Samsung, TSMC drive AI stock boom, reshaping Korea and Taiwan
A handful of chipmakers now dominate entire national indexes, turning two Asian economies into leveraged bets on artificial intelligence.
Imagine if Apple, by itself, made up more than 40% of the entire US stock market. That’s essentially what’s happening in Taiwan right now, except the company in question is TSMC. And across the strait in South Korea, Samsung Electronics and SK Hynix together account for 42.2% of the KOSPI. Two countries, three companies, and an AI boom that has turned their stock markets into something closer to semiconductor ETFs than diversified national exchanges.
The KOSPI recently closed at a record 4,457.52, climbing 3.43% in a single session. Taiwan’s benchmark has followed a similar trajectory. The reason is straightforward: the world needs AI chips, and these three companies sit at the center of that supply chain.
The concentration problem nobody minds (for now)
Samsung Electronics has reached a $1 trillion market cap, propelled by surging demand for AI-related memory chips. SK Hynix, which manufactures the high-bandwidth memory (HBM) chips that power Nvidia’s data center GPUs, has seen its stock price surge alongside it. Together they represent 42.2% of the KOSPI.
Taiwan’s situation is even more extreme. TSMC, the world’s dominant contract chipmaker, now constitutes over 40% of the island’s total market capitalization. Every major AI chip designer, from Nvidia to AMD to Apple, relies on TSMC’s fabrication plants to turn silicon wafers into functioning processors.
Asian markets tied to AI outperformed global markets by over 5 percentage points last year. That gap reflects a simple reality: the physical infrastructure of artificial intelligence, the chips, the memory, the advanced packaging, is overwhelmingly manufactured in East Asia.
Why these three companies, and why now
TSMC manufactures the most advanced logic chips on Earth. Its 3-nanometer and upcoming 2-nanometer process nodes are years ahead of competitors. Intel has been trying to catch up. GlobalFoundries exited the cutting-edge race entirely.
Samsung plays a dual role. It fabricates chips and manufactures memory. Its DRAM and NAND flash products feed the insatiable appetite of AI data centers. The company’s push into HBM chips, the stacked memory modules essential for training large language models, has become a major growth driver.
SK Hynix secured early contracts with Nvidia for its HBM3E chips, giving it a head start in what has become the hottest product category in semiconductors.
Hyperscale cloud providers like Microsoft, Google, Amazon, and Meta have committed hundreds of billions in combined capital expenditure for AI infrastructure. That money flows directly into orders for chips, which flows directly into the revenues of these three companies, which flows directly into Korean and Taiwanese stock indexes.
What this means for investors
The bull case is obvious: AI demand is real, it’s growing, and the companies benefiting most happen to be publicly traded on exchanges that give them enormous index weight. Buying the KOSPI or Taiwan’s TAIEX is, in practice, buying a concentrated AI semiconductor position with some diversification on the side.

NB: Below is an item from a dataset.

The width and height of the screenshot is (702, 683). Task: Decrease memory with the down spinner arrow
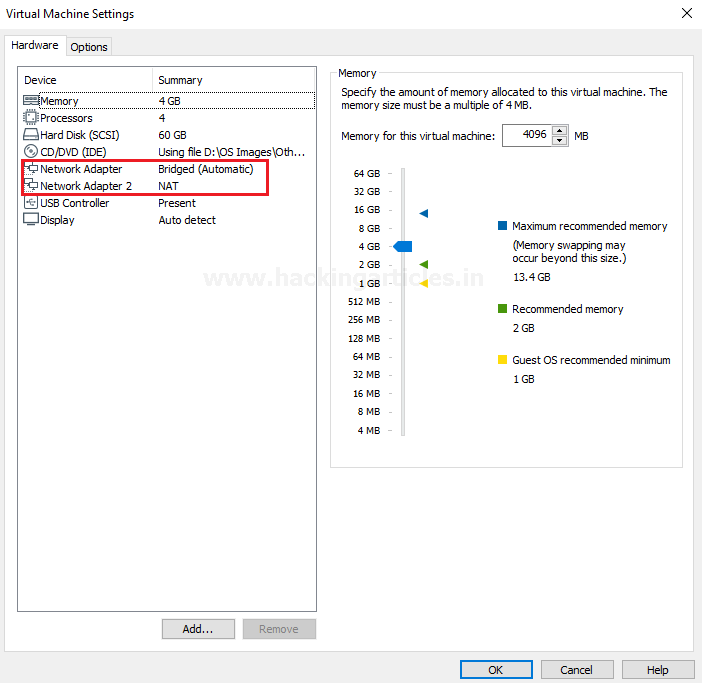coord(559,141)
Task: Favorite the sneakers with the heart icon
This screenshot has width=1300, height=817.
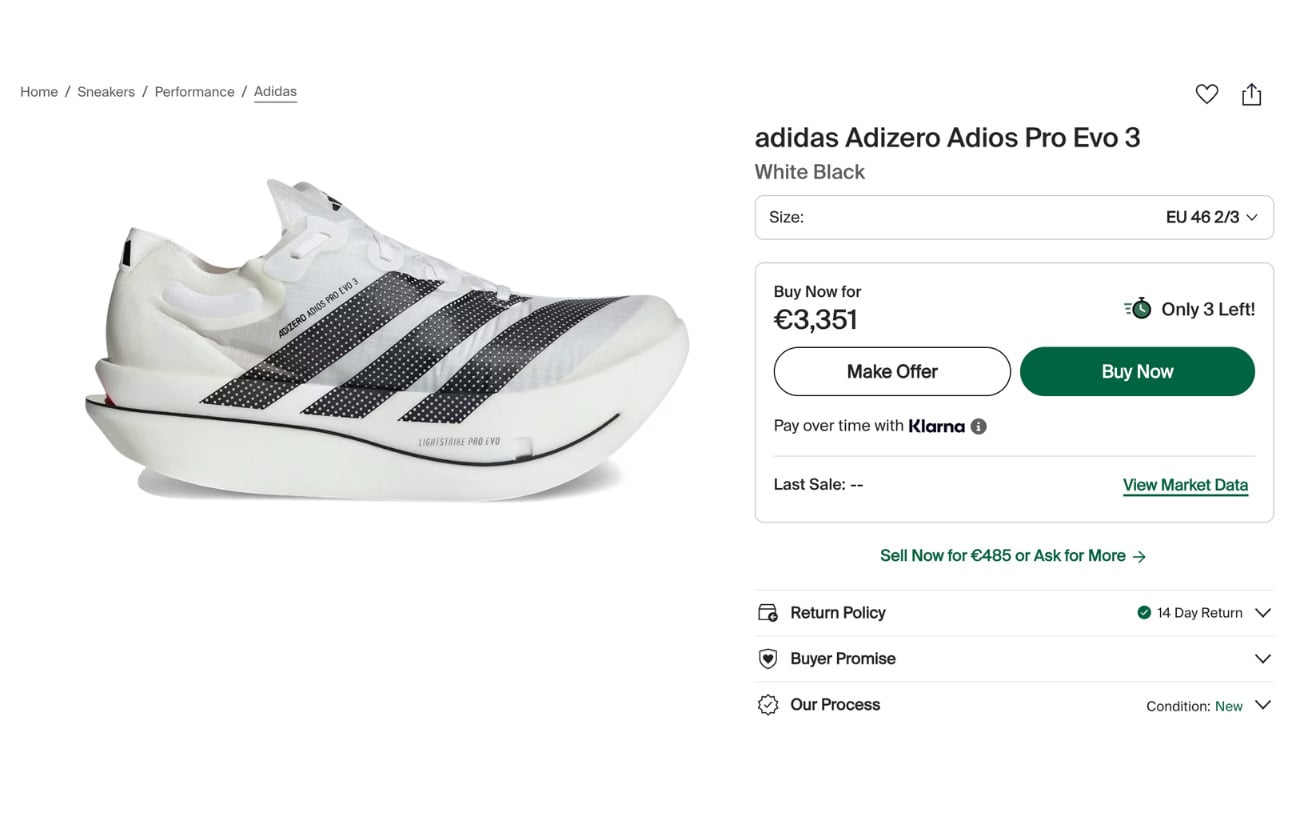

Concentration cuts both ways. When these stocks rise, they lift entire markets. When they fall, they drag everything down with them. Any investor holding broad Korean or Taiwanese index funds should understand that they’re not getting the diversification the word “index” usually implies. They’re making a directional bet on chip demand.
For global investors, the practical takeaway is this: exposure to Korean and Taiwanese equities is no longer a play on “Asian growth” or “emerging market diversification.” It’s a semiconductor trade, concentrated in three names, driven by a single technological trend.